The floppy release (left) came with great and wacky cover art that fitted the goofy game very well, the CD-ROM release (right) was more subtle and was ruined by numerous awards stickers and review quotes
While Meretzky had been writing adventure games for a decade, the addition of roleplaying elements and mechanics was brand-new and untested ground. For some time he had been keen on mixing the roleplaying game genre with the story framework of adventure games. Meretzky had been an avid player of ’80s roleplaying games and had an idea what to mix but the technology behind the company’s adventure game engine had to compass this new hybrid. It would take Meretzky and his team 18 months to complete Superheroes of Hoboken, longer than any other title.
Throughout the last six months of development Meretzky thought about founding his own independent game studio, he was working remotely and really wanted his own studio, developing his own games and not games for someone else across the country.
When Superheroes was completed and published in the summer of 1994 Meretzky had already set up his own studio, together with two former MIT collegemates Mike Dornbrook, who he also had worked with at Infocom, and Leo DaCosta, under the name of Boffo Games.

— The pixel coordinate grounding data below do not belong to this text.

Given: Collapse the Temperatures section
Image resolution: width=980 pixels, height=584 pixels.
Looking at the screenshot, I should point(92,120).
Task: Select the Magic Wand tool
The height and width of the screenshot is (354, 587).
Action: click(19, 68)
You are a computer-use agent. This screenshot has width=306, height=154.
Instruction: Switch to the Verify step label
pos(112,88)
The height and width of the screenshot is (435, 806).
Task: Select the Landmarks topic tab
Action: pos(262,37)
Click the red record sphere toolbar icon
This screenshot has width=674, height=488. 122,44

When Superhero League of Hoboken reached reviewers it was praised for Meretzky’s comedic dialog and wacky imagination. The game was full of entertaining and unique characters and goofy missions. It was nominated for Computer Gaming World’s 1994 Role-Playing Game of the Year award.
Its hybrid nature meant adventure gamers weren’t too keen on the RPG aspects and hardcore RPG lovers were missing out on more distinct roleplaying mechanics. Nonetheless, if you were into over-top wacky and crazy humor that often satirized real-world society and challenges (many of which are more current than ever), you would have a great time with it.

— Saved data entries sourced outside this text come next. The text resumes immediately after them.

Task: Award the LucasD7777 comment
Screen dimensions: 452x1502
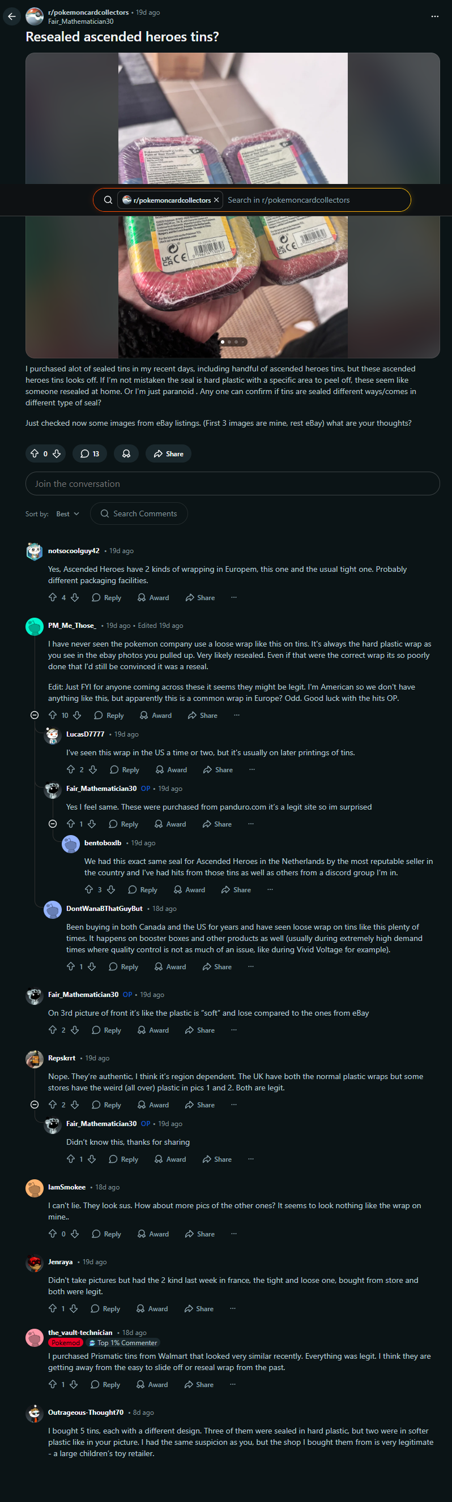Action: 171,770
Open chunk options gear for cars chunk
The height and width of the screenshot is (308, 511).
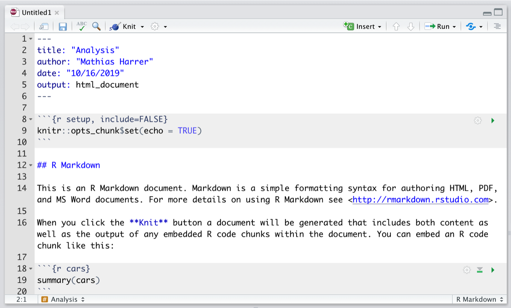click(x=467, y=270)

While released late in the VGA cycle and just around when everything went SVGA, Superhero League of Hoboken looked fantastic, I really like this style of VGA, free of the hideous VGA gradient everybody used.
The game still feel fresh and unique to this day and while its pretty out there it does have some seriously funny characters, dialoques, and puzzles. I just recorded around 10 minuntes of gameplay to show a bit of the different aspects of the game
Legend did its best to find its place in the adventure game market, their first endeavors proved successful but the company and its products never quite managed to shake neither Sierra On-Line nor LucasArts, two companies dominating the genre for the better part of the ’90s. Superheroes League of Hoboken, disappointingly, only managed to sell somewhere between 20-25.000 copies. While the competition was stiff the genre, in general, was facing challenges with a market slowly moving away from adventure games. Even some of the best adventure games written and the short-lived but impressive Full-Motion Video games couldn’t save the genre.

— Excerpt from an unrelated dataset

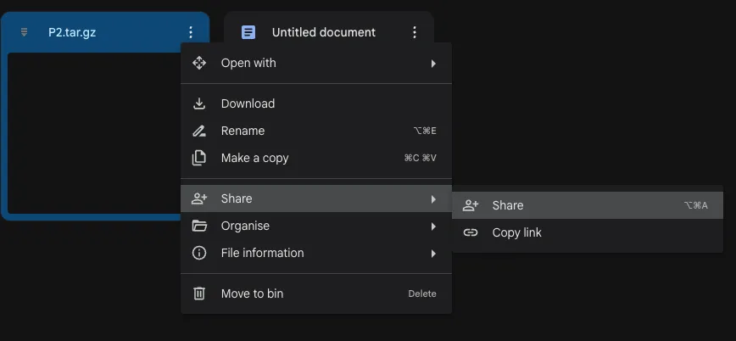
Task: Click the "Untitled document" file title
Action: (x=323, y=32)
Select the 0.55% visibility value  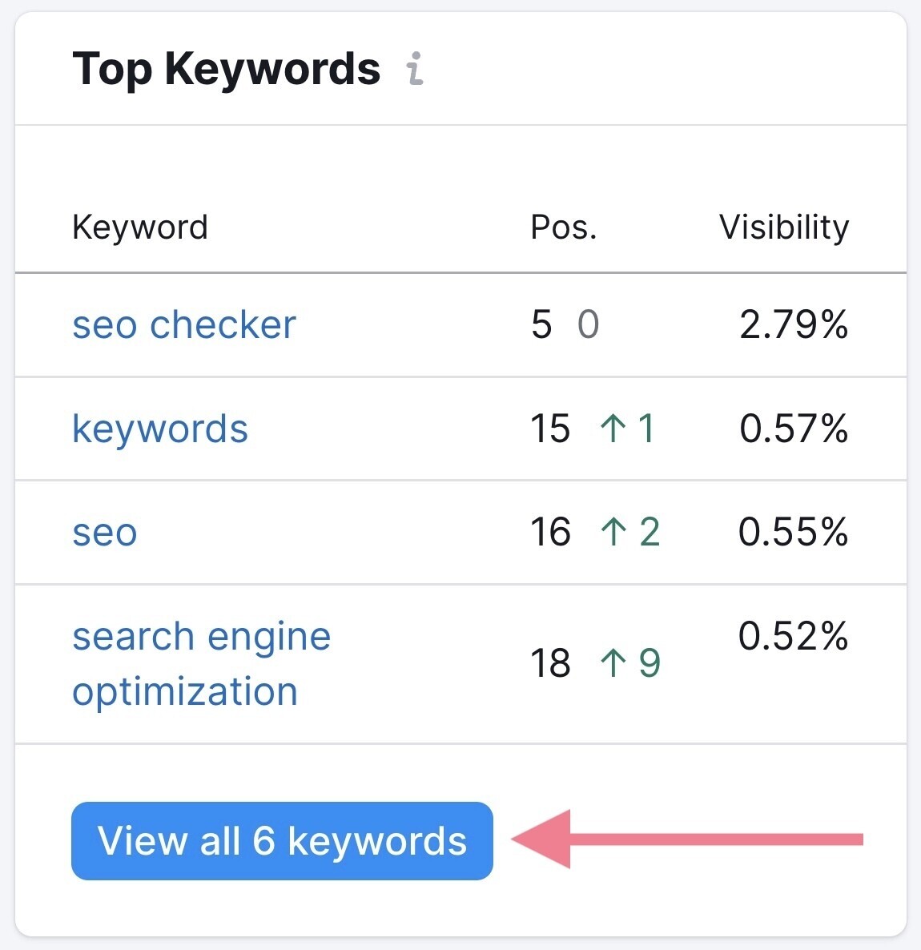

In the mid-’90s. Legend Entertainment had secured investment from book publisher Random House and developed the book adaptations, Death Gate and Shannara. But with the technological advancement came rising costs and without equal growth in sales, Random House left the game industry entirely. With the new challenges in the last part of the decade the company went on to focus exclusively on the development and commenced other publishers to take over the marketing and distribution. This allowed Legend to experiment with more action-oriented titles and developed a first-person shooter based on Robert Jordan’s The Wheel of Time.
In 1998 the company had been acquired by GT Interactive. A year later, GT Interactive had been purchased outright by Infogrames, who later acquired and rebranded themselves as Atari. On Friday, January the 16th, 2004, Legend Entertainment was shut down. A brief press release from Atari cites that it was purely a business decision and that Legend had recently completed its only current project and had no new projects in the pipeline.
Meretzky’s entertaining and imaginative writing made him one of the first interactive fiction writers admitted to the Science Fiction Writers of America. In 1999, PC Gamer magazine named him as one of their twenty-five Game Gods, those who have made an indelible mark on the history of computer gaming.